Many experts had previously thought that the receptors for pain and itching were linked.
However, the team from Johns Hopkins university found that certain nerve cells, called mrgpra3+, are specialized to detect itchy sensations and those receptors don’t detect painful sensations.
‘Itch-specific neurons have been sought for decades, the researchers says in their paper, published in nature neuroscience.
The existence of such neurons has been doubted recently as a result of the observation that itch-mediating neurons also respond to painful stimuli.
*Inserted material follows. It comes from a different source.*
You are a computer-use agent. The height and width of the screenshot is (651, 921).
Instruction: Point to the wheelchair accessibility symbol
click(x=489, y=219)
To identify cells that sense itching, xinzhong dong, a neuroscientist at Johns Hopkins university, genetically engineered mice whose nerve cells glowed fluorescent green when they fired.
The researchers then exposed the mice to a series of irritating compounds, such as histamine and the active ingredient in itching powder, and looked for nerves that glowed green. The researchers then burnt out the nerves that lit up, and found the mice scratched a lot less. Researchers now hope they can silence those cells to develop better anti-itch treatments.
Our study opens new avenues for studying itch and developing antipruritic therapies,’they say.
The newly discovered itch nerves sit inside the spine, near the spinalcord, and only innervate locations within the skin. That explains why people feel the urge to scratch their skin, but don’t feel itchy in internal organs, dong told live science. ‘You can’t have an itchy pancreas,’he said.